El baile de gala se celebró en un gran hotel del barrio de Polanco, donde más de trescientos invitados llenaron el salón.

Darlene apareció con un vestido azul oscuro y una sonrisa impecable y ensayada.

Nadie en la sala habría imaginado que el marco metálico presionaba sus costillas heridas.

Preston la saludó con un abrazo, acercándose a las cámaras de prensa.

"Me alegro de que hayas venido, hermanita", susurró.

"Papá solía decir que los Stanley deberían saber exactamente cuándo retirarse con elegancia."

"También dijo que no deberías confiar en alguien que sonríe mientras esconde las manos detrás de la espalda", replicó ella.

Blake permaneció cerca, sus ojos recorriendo la multitud.

Vio a Mason entrar en una habitación privada con la bolsa de noche de Darlene.

Cuando se fue, evitó cuidadosamente el contacto visual.

El frasco de analgésicos en la bolsa era idéntico, pero el sello de seguridad había sido violado.

Dentro había pastillas peligrosas y sin marca.

El médico privado contratado para el evento confirmó que contenían un potente relajante muscular que, combinado con la medicación actual de Darlene, provocaría una caída repentina de la presión arterial y una pérdida temporal de movilidad.

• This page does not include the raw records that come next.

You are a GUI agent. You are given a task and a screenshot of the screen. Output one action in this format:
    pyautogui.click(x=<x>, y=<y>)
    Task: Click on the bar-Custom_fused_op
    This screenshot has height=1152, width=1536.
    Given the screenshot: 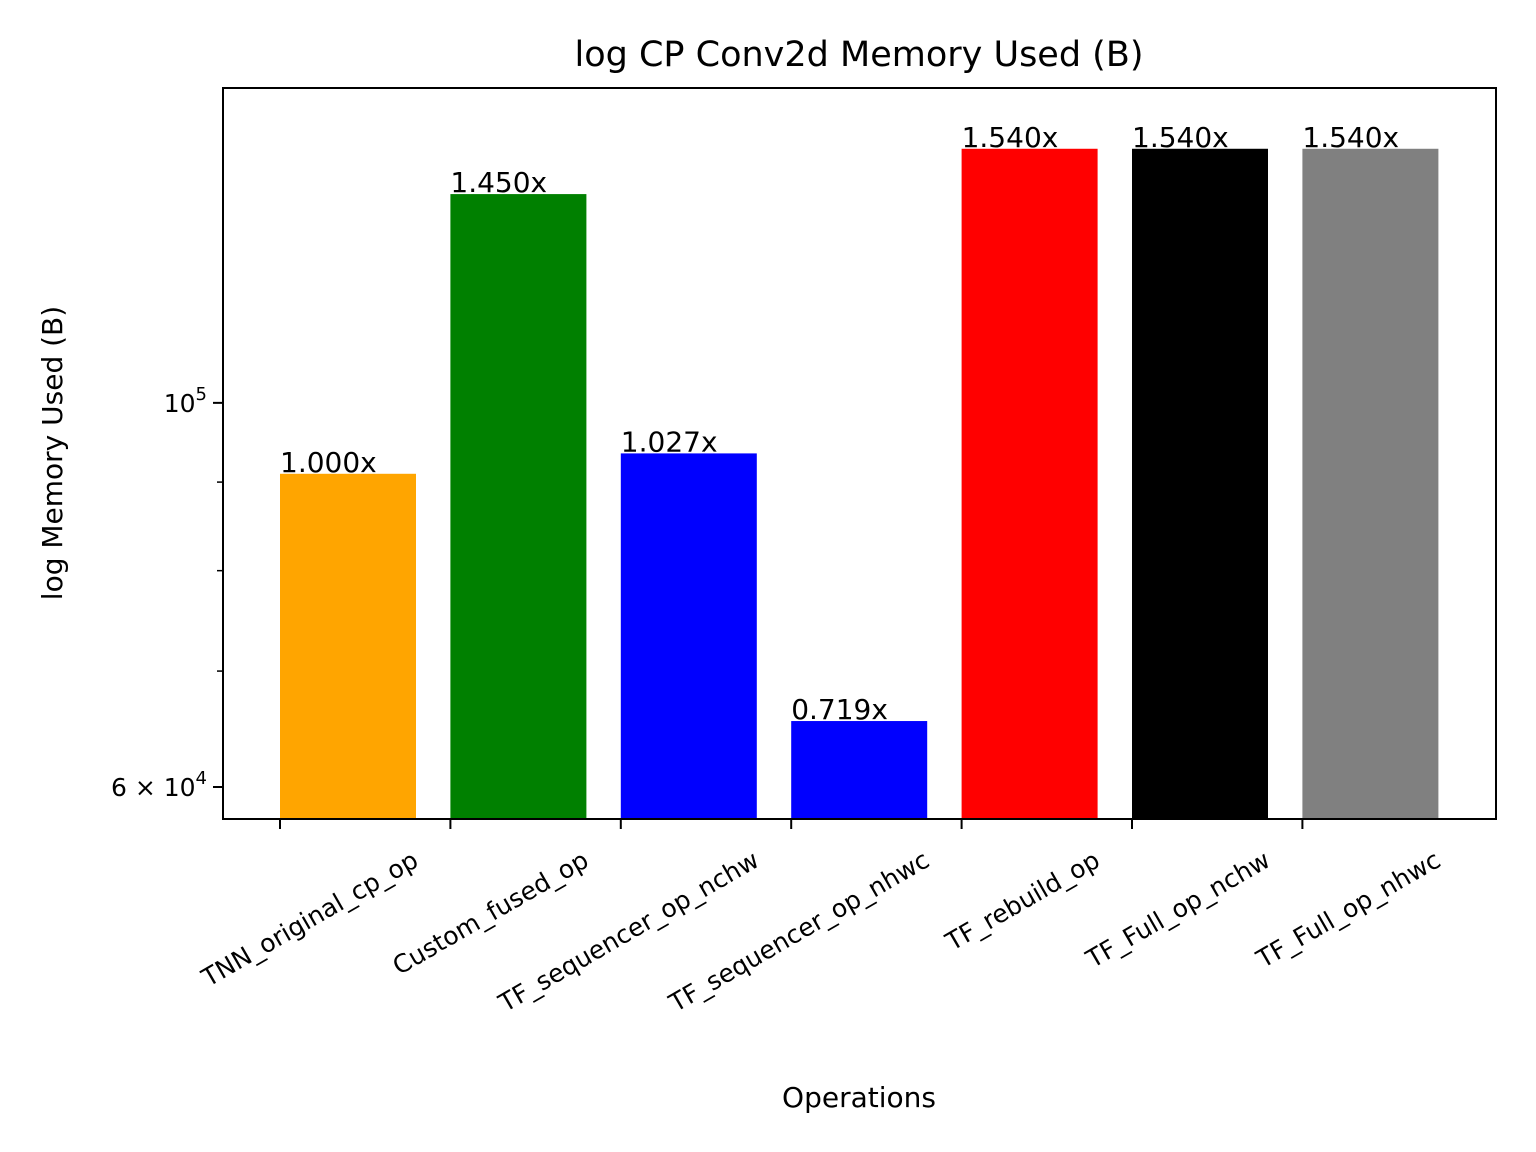 What is the action you would take?
    pyautogui.click(x=518, y=506)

Mason fue detenido discretamente en una habitación trasera.

Cuando se dio cuenta de que le habían atrapado, se desplomó de inmediato.

"Preston dijo que nadie saldría herido", tartamudeó.

"Solo me dijo que cambiara las pastillas y le enviara una foto cuando ya no pudiera andar."

Blake grabó toda la confesión con su móvil, pero Darlene se negó a abandonar el baile antes de tiempo.

"Ya tenemos todas las pruebas que necesitamos", insistió Blake.

"Estamos investigando, pero aún puede alegar conspiración", dijo.

"Necesito que todos en esta sala vean exactamente quién es."

"Puedes caer ahí mismo en el escenario", advirtió Blake.

"Entonces no dejes que toque el suelo."

A las 10:30 am, Darlene subió al podio.

Habló sobre empleos, crecimiento y la fusión que garantizaría miles de vacantes para sus empleados.

Pero tras unos minutos, el dolor físico se hizo visible.

Agarró el atril con los nudillos blancos, respirando superficialmente.

Preston estaba en la primera fila, levantando discretamente el móvil, listo para grabar su inevitable desplome.